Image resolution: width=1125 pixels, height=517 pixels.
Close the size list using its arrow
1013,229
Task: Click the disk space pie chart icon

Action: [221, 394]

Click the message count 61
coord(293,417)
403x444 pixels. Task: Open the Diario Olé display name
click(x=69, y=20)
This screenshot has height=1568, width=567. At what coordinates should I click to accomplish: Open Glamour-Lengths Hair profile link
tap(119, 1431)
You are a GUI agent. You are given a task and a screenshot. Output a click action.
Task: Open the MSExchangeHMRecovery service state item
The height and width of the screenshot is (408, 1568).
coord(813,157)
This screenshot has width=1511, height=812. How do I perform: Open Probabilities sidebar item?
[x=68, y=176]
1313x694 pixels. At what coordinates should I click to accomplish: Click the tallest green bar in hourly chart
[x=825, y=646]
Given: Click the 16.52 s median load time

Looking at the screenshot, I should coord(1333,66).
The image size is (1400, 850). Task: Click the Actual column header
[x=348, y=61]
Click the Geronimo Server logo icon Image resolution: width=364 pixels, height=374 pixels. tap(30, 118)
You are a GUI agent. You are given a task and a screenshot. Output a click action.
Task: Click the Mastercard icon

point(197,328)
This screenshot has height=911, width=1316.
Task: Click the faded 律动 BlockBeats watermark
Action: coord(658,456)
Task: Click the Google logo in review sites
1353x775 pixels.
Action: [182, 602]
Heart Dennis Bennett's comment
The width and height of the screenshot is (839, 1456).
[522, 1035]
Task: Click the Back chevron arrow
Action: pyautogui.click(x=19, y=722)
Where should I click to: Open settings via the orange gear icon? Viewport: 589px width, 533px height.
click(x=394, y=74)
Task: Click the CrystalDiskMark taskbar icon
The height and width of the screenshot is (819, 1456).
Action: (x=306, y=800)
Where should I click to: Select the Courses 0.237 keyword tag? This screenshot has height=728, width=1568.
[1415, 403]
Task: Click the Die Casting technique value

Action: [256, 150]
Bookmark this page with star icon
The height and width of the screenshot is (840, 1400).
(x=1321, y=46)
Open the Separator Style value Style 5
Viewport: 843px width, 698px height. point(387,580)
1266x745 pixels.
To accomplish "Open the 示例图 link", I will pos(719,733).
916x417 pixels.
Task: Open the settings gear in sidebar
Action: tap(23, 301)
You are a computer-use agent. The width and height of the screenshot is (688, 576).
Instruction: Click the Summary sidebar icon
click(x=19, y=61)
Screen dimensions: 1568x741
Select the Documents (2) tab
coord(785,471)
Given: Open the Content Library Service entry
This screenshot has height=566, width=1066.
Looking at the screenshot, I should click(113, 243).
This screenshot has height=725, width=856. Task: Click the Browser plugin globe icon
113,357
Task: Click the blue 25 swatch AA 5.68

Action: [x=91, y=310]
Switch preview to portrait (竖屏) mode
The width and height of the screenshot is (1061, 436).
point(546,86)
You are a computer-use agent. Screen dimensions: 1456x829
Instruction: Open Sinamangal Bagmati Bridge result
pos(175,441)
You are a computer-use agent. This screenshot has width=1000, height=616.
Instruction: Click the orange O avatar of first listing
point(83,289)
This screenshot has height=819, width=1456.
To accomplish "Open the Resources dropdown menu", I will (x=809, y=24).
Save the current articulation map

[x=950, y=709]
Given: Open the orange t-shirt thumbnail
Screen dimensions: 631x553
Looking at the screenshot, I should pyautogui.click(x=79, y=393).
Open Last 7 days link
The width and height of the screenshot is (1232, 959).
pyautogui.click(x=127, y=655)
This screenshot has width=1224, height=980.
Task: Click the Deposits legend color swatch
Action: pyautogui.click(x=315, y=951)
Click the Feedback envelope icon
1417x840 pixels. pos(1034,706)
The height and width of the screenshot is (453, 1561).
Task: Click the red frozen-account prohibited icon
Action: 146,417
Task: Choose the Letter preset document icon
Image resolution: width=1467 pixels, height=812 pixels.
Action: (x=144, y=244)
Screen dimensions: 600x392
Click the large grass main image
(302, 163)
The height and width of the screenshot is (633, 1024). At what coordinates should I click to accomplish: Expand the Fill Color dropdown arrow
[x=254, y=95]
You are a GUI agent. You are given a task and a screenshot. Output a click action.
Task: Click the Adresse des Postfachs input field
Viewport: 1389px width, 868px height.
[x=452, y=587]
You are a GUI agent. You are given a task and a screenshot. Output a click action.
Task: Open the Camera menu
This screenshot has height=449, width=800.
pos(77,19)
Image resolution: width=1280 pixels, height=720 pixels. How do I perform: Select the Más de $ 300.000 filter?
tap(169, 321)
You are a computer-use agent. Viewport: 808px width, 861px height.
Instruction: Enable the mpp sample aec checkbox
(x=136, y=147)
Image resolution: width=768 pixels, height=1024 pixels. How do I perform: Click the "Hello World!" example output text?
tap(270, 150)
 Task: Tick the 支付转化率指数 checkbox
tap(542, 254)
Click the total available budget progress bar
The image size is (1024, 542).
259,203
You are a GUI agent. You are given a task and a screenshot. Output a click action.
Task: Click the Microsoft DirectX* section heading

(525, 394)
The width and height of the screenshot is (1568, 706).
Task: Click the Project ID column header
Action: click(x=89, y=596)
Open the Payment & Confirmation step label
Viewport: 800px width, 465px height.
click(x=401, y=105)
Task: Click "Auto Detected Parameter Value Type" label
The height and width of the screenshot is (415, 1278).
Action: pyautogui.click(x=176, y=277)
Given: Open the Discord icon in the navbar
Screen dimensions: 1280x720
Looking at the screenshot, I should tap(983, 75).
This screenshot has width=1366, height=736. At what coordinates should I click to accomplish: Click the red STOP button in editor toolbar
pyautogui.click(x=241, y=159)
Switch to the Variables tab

# What you are asked to do:
Please reproduce every entry above word for word, from the first through the last.

# Correct response:
Image resolution: width=1125 pixels, height=517 pixels.
Close the size list using its arrow
1013,229
Task: Click the disk space pie chart icon

Action: [221, 394]

Click the message count 61
coord(293,417)
403x444 pixels. Task: Open the Diario Olé display name
click(x=69, y=20)
This screenshot has height=1568, width=567. At what coordinates should I click to accomplish: Open Glamour-Lengths Hair profile link
tap(119, 1431)
You are a GUI agent. You are given a task and a screenshot. Output a click action.
Task: Open the MSExchangeHMRecovery service state item
The height and width of the screenshot is (408, 1568).
coord(813,157)
This screenshot has width=1511, height=812. How do I perform: Open Probabilities sidebar item?
[x=68, y=176]
1313x694 pixels. At what coordinates should I click to accomplish: Click the tallest green bar in hourly chart
[x=825, y=646]
Given: Click the 16.52 s median load time

Looking at the screenshot, I should coord(1333,66).
The image size is (1400, 850). Task: Click the Actual column header
[x=348, y=61]
Click the Geronimo Server logo icon Image resolution: width=364 pixels, height=374 pixels. tap(30, 118)
You are a GUI agent. You are given a task and a screenshot. Output a click action.
Task: Click the Mastercard icon

point(197,328)
This screenshot has height=911, width=1316.
Task: Click the faded 律动 BlockBeats watermark
Action: coord(658,456)
Task: Click the Google logo in review sites
1353x775 pixels.
Action: [182, 602]
Heart Dennis Bennett's comment
The width and height of the screenshot is (839, 1456).
[522, 1035]
Task: Click the Back chevron arrow
Action: pyautogui.click(x=19, y=722)
Where should I click to: Open settings via the orange gear icon? Viewport: 589px width, 533px height.
click(x=394, y=74)
Task: Click the CrystalDiskMark taskbar icon
The height and width of the screenshot is (819, 1456).
Action: (x=306, y=800)
Where should I click to: Select the Courses 0.237 keyword tag? This screenshot has height=728, width=1568.
[1415, 403]
Task: Click the Die Casting technique value

Action: [256, 150]
Bookmark this page with star icon
The height and width of the screenshot is (840, 1400).
(x=1321, y=46)
Open the Separator Style value Style 5
Viewport: 843px width, 698px height. point(387,580)
1266x745 pixels.
To accomplish "Open the 示例图 link", I will pos(719,733).
916x417 pixels.
Task: Open the settings gear in sidebar
Action: tap(23, 301)
You are a computer-use agent. The width and height of the screenshot is (688, 576).
Instruction: Click the Summary sidebar icon
click(x=19, y=61)
Screen dimensions: 1568x741
Select the Documents (2) tab
coord(785,471)
Given: Open the Content Library Service entry
This screenshot has height=566, width=1066.
Looking at the screenshot, I should click(113, 243).
This screenshot has height=725, width=856. Task: Click the Browser plugin globe icon
113,357
Task: Click the blue 25 swatch AA 5.68

Action: [x=91, y=310]
Switch preview to portrait (竖屏) mode
The width and height of the screenshot is (1061, 436).
point(546,86)
You are a computer-use agent. Screen dimensions: 1456x829
Instruction: Open Sinamangal Bagmati Bridge result
pos(175,441)
You are a computer-use agent. This screenshot has width=1000, height=616.
Instruction: Click the orange O avatar of first listing
point(83,289)
This screenshot has height=819, width=1456.
To accomplish "Open the Resources dropdown menu", I will (x=809, y=24).
Save the current articulation map

[x=950, y=709]
Given: Open the orange t-shirt thumbnail
Screen dimensions: 631x553
Looking at the screenshot, I should pyautogui.click(x=79, y=393).
Open Last 7 days link
The width and height of the screenshot is (1232, 959).
pyautogui.click(x=127, y=655)
This screenshot has width=1224, height=980.
Task: Click the Deposits legend color swatch
Action: pyautogui.click(x=315, y=951)
Click the Feedback envelope icon
1417x840 pixels. pos(1034,706)
The height and width of the screenshot is (453, 1561).
Task: Click the red frozen-account prohibited icon
Action: 146,417
Task: Choose the Letter preset document icon
Image resolution: width=1467 pixels, height=812 pixels.
Action: (x=144, y=244)
Screen dimensions: 600x392
Click the large grass main image
(302, 163)
The height and width of the screenshot is (633, 1024). At what coordinates should I click to accomplish: Expand the Fill Color dropdown arrow
[x=254, y=95]
You are a GUI agent. You are given a task and a screenshot. Output a click action.
Task: Click the Adresse des Postfachs input field
Viewport: 1389px width, 868px height.
[x=452, y=587]
You are a GUI agent. You are given a task and a screenshot. Output a click action.
Task: Open the Camera menu
This screenshot has height=449, width=800.
pos(77,19)
Image resolution: width=1280 pixels, height=720 pixels. How do I perform: Select the Más de $ 300.000 filter?
tap(169, 321)
You are a computer-use agent. Viewport: 808px width, 861px height.
Instruction: Enable the mpp sample aec checkbox
(x=136, y=147)
Image resolution: width=768 pixels, height=1024 pixels. How do I perform: Click the "Hello World!" example output text?
tap(270, 150)
 Task: Tick the 支付转化率指数 checkbox
tap(542, 254)
Click the total available budget progress bar
The image size is (1024, 542).
259,203
You are a GUI agent. You are given a task and a screenshot. Output a click action.
Task: Click the Microsoft DirectX* section heading

(525, 394)
The width and height of the screenshot is (1568, 706).
Task: Click the Project ID column header
Action: click(x=89, y=596)
Open the Payment & Confirmation step label
Viewport: 800px width, 465px height.
click(x=401, y=105)
Task: Click "Auto Detected Parameter Value Type" label
The height and width of the screenshot is (415, 1278).
Action: pyautogui.click(x=176, y=277)
Given: Open the Discord icon in the navbar
Screen dimensions: 1280x720
Looking at the screenshot, I should tap(983, 75).
This screenshot has width=1366, height=736. At what coordinates should I click to accomplish: Click the red STOP button in editor toolbar
pyautogui.click(x=241, y=159)
Switch to the Variables tab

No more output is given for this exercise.